The reason for this bullish growth emanates from two reasons. One is the continued capacity expansion plan and investment outlay from the government. Two, growing demand in the domestic market. India’s power deficit is about 14% during peak hours. Again, this varies from state to state. The more industrialized a state is, the more its demand for power. Maharashtra for example, faces a deficit of more than 30 percent. Chronic power shortages and widening power supply-demand gap is creating tremendous opportunity for privat investment encouraged by government policies.

According to a McKinsey study ‘Powering India: The Road to 2017’, if India is to grow at 8% for the next ten years, its power requirement may rise from 120 GW to 315 to 335 GW by 2017, requiring an investment of $600 billion on adding the required capacity So we find a never ending demand and huge untapped potentiality for venture capitalist and private equities.

So while on one hand India is developing new and enhancing existing traditional power sources, at the same time it is also laying emphasis on non-conventional sources such as solar and wind power. Moreover, post Budget 2009-10, the Power Minister has announced an addition of 16,000 MW by independent power producers by the end of the Eleventh Five Year Plan and that the target of 78,750 MW would be met by 2012. In addition to this, the Government has announced plans to set up a first-of-its-kind energy efficiency company under the purview of the Union government.

The below chart shows the demand and supply shortage of power supply.This never ending mismatch makes this sector more lucrative for expansion and growth.

Having equity participation from four PSUs -- NTPC, Power Grid Corporation, Power Finance Corporation and Rural Electrification Corporation -- the company will be called Energy Efficiency Services Ltd (EESL). This company will engage in energy efficiency and consultancy.

The profitability of the power generating companies is expected to improve in the coming quarters as the GoI is well on track to provide long-term fuel linkages to the po wer plants. Coal India Ltd. (CIL), which mines about 85% of the coal produced in the country, is expected to sign a fuel supply agreement (FSA) with certain PSUs,with an assurance to supply coal for 90% PLF. In the current scenario of fuel shortages, the power generating companies should benefit extensively from this development. With reliable fuel linkages, the Peak Load Factor of the power plants should improve and correspondingly result in better margins for the power generating companies.

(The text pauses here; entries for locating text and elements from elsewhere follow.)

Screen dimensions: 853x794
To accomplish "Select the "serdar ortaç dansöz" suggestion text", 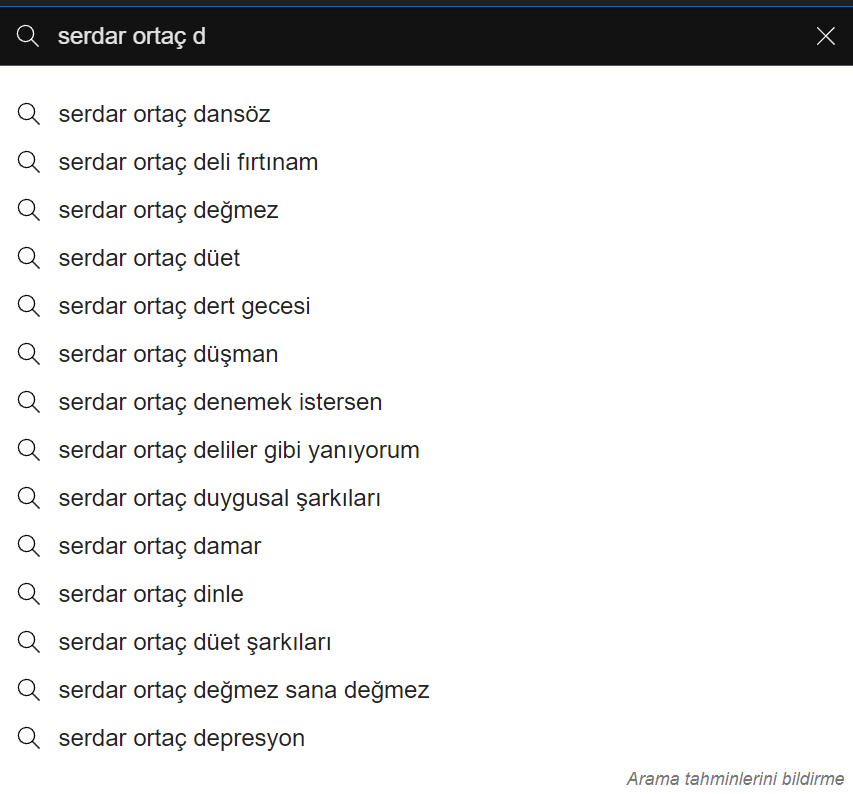I will tap(164, 114).
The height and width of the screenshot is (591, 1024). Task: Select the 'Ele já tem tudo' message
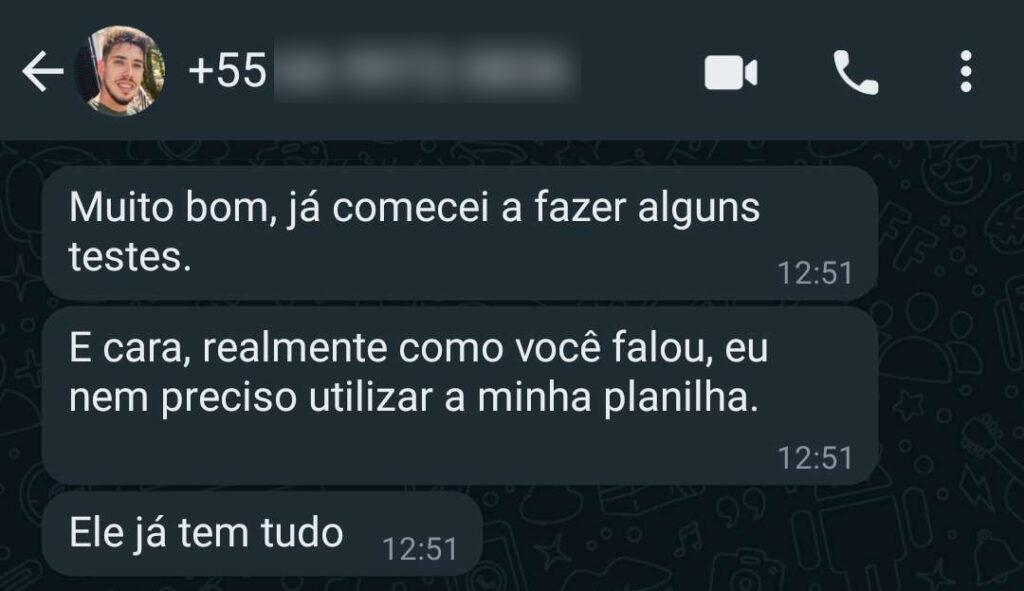click(263, 534)
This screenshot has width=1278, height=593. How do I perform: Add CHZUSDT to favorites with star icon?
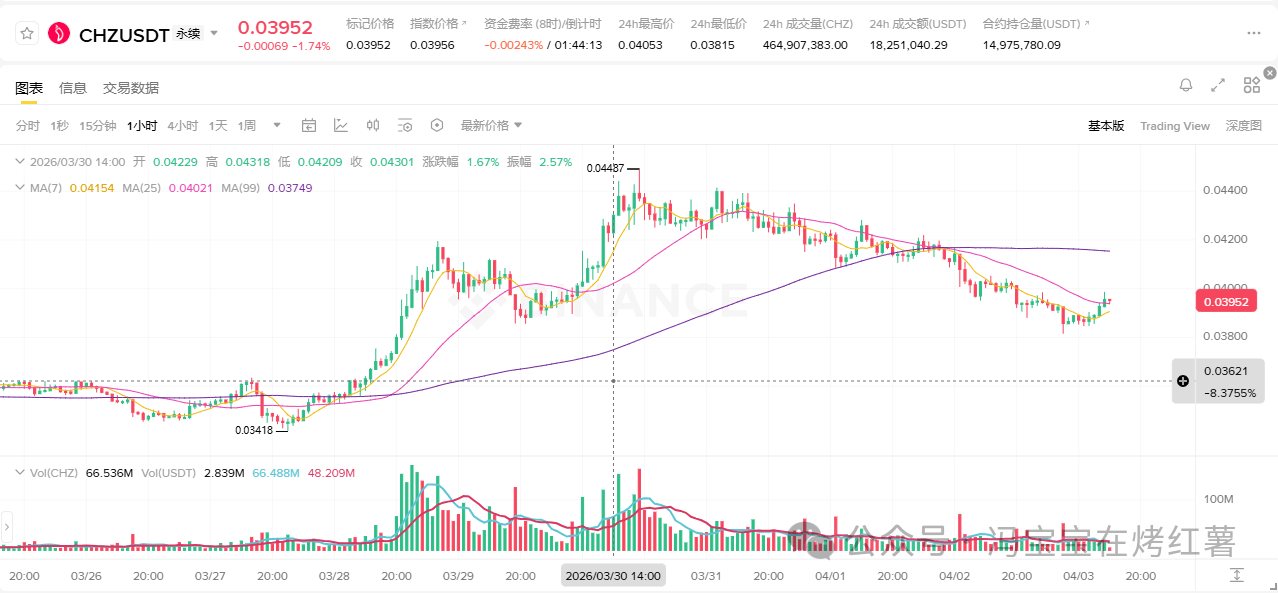[x=27, y=34]
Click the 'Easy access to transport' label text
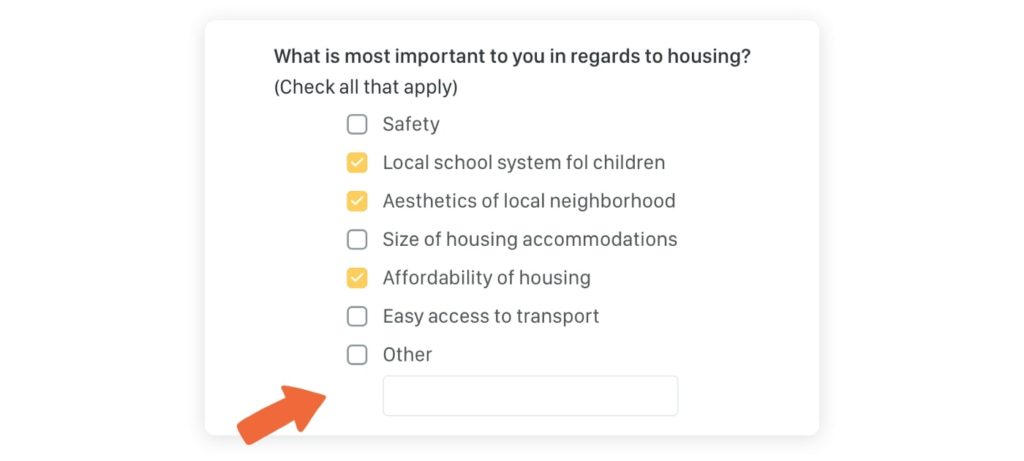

The excessive demand scenario for power in the country also implies significant growth potential for the power sector. India has historically been a power-starved country, with the peak power deficit standing at 16% in FY07-08. The GoI has charted out its mission of ‘Power for All by 2012’, which calls for a YoY capacity addition of 18,000–20,000 MW during the ongoing five-year plan. The mission also targets an increase in the per capita consumption of electricity from 631 Kw/hr in 2006 to more than 1,000 Kw/hr by 2012.

So the never ending demand increases the value of the power sector. Once the companies start off their power supply distribution the companies will generate huge reserves which will give them more space to expand and generate future growth. My advice to the investors is not to look for short term outlook of the sector. Look into the long term prospects and stay invested for long term. Its India’s another untapped gold mine. Private equities and venture capitalist will find huge return over their investment in the coming days.